Mr. Cope’s experience includes advising on tax matters related to transfer pricing and the taxation of income from intellectual property, structuring tax-efficient corporate acquisitions and divestitures for US multinationals and funds, arranging cross-border financings and tax-efficient business expansions and restructurings, and identifying and managing U.S. trade or business and permanent establishment issues encountered by non-U.S. persons with a U.S. tax presence. He has worked with multinational enterprises headquartered in the U.S., Europe, and Asia in a variety of industries, including technology, manufacturing, services and shipping. He has extensive experience interpreting U.S. income tax treaties.
Prior to joining A&M, Mr. Cope carried on his own tax practice, advising U.S. and non-U.S. clients on U.S.-international tax matters. Previously, he spent 15 years as a Principal in KPMG’s Washington National Tax Office.

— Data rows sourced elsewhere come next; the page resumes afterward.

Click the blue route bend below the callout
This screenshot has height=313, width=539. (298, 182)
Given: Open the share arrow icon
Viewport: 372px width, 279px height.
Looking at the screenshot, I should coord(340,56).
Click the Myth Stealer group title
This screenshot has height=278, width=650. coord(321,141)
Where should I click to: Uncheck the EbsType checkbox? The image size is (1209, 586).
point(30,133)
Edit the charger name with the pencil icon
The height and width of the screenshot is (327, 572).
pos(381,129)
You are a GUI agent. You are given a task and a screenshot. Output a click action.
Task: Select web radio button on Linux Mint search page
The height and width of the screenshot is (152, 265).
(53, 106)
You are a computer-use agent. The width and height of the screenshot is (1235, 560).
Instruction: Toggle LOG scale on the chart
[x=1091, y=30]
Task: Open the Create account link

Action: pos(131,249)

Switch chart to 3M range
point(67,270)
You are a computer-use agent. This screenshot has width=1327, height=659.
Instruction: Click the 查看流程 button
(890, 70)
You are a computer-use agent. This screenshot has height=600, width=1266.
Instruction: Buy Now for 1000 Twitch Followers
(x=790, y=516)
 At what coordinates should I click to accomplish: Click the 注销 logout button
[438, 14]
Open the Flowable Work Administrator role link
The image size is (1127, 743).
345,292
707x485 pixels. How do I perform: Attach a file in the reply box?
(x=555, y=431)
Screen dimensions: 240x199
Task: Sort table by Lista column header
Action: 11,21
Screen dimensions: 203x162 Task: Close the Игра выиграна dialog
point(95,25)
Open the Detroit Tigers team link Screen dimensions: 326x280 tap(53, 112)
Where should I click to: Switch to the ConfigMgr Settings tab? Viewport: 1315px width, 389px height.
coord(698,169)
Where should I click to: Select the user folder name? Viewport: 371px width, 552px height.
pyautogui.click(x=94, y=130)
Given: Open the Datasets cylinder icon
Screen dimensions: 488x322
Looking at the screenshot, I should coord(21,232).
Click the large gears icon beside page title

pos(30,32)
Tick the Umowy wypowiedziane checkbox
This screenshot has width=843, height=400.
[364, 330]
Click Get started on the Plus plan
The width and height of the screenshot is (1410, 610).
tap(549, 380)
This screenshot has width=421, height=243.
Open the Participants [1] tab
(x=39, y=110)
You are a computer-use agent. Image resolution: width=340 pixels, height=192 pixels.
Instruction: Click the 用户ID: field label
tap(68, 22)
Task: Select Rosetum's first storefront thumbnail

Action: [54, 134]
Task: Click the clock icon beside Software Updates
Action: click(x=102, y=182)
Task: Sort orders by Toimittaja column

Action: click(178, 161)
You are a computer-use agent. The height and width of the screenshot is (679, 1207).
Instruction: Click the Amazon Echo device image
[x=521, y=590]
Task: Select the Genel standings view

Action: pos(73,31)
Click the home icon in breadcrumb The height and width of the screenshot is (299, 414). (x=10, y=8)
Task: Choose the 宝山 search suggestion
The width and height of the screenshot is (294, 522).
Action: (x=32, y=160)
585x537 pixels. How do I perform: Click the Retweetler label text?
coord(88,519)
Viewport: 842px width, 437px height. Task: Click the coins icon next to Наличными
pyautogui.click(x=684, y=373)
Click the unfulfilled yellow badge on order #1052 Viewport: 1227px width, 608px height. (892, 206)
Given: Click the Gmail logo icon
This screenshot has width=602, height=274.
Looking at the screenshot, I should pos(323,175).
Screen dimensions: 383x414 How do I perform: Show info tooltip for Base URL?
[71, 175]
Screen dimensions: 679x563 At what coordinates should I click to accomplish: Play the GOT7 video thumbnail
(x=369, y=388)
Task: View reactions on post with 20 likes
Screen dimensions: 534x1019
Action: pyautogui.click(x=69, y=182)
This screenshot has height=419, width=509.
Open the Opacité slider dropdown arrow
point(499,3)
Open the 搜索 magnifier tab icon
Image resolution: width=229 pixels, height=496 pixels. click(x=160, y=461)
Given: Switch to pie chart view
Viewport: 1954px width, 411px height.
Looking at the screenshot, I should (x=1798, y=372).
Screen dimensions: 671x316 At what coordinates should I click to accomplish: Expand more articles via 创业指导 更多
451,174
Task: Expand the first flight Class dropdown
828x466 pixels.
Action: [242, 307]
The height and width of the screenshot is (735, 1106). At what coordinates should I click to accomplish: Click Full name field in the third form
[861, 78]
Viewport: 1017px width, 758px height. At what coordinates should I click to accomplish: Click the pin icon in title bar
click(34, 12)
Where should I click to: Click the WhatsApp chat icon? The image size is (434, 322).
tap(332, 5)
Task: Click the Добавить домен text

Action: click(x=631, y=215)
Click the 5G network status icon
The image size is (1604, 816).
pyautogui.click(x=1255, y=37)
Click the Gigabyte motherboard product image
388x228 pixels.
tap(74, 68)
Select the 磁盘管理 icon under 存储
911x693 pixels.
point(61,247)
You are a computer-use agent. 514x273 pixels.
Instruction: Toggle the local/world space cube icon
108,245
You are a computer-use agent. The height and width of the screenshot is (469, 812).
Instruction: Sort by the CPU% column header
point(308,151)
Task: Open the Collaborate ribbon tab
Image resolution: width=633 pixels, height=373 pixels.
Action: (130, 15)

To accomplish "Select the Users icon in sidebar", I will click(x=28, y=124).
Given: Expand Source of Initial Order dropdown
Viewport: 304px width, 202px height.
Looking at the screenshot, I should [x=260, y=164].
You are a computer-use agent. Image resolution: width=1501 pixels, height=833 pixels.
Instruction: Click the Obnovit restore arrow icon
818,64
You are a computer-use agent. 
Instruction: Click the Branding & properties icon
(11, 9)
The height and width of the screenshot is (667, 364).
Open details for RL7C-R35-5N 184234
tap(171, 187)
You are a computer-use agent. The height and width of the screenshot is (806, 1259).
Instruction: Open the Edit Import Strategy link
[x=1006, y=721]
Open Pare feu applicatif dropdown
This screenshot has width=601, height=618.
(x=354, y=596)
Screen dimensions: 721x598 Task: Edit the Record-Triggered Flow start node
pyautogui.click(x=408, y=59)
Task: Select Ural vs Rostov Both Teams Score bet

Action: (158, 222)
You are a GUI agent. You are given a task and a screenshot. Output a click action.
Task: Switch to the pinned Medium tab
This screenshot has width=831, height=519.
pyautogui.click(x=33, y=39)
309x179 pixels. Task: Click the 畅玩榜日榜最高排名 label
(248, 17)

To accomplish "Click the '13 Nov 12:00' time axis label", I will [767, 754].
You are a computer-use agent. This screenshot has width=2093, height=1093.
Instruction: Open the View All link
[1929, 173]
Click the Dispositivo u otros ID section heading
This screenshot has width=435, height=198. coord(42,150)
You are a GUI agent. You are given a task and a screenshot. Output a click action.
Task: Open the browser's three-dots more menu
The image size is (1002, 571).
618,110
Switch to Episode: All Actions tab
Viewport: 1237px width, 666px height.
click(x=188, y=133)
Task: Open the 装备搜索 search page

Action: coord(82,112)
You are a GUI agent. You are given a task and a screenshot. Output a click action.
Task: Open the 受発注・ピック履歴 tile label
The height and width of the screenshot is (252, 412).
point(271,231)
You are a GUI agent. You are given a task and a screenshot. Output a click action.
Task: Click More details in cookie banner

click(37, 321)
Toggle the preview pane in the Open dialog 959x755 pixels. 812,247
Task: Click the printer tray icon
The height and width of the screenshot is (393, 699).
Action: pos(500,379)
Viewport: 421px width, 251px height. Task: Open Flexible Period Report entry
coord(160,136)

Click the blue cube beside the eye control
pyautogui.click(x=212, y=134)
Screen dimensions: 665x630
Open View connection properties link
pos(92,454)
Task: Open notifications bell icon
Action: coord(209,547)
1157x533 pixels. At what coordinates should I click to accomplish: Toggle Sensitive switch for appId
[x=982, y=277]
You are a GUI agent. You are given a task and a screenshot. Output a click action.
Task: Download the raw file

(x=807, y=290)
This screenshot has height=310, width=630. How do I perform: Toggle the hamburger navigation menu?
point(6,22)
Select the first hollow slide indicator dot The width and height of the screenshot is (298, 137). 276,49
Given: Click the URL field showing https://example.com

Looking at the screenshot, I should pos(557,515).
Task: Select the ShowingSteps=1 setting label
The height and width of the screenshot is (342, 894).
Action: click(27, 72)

Early in his career, Mr. Cope worked as an attorney in the US Treasury’s Office of Tax Policy. In that role he participated in the drafting of U.S. income tax regulations and the 1996 U.S. Model Income Tax Convention as well as the negotiation of US income tax treaties. He was also the US representative to Working Party 1 of the OECD’s Committee on Fiscal Affairs dealing with the OECD’s Model Tax Convention on Income and on Capital.
Mr. Cope earned a bachelor’s degree in economics (cum laude) from Rice University and a master’s degree in economics from the University of Chicago. He also earned a J.D. from the University of Chicago Law School and an LLM in taxation from New York University Law School. Mr. Cope is a member of the New York and District of Columbia bars.
Mr. Cope has published articles on U.S. cross-border tax matters in the Journal of Taxation, TAXES – The Tax Magazine, Tax Notes International, and the Tax Management International Journal. He also volunteers as the president of the International Tax Institute, a New York not-for-profit corporation offering educational webinars to attorneys and CPAs on recent developments in US international taxation.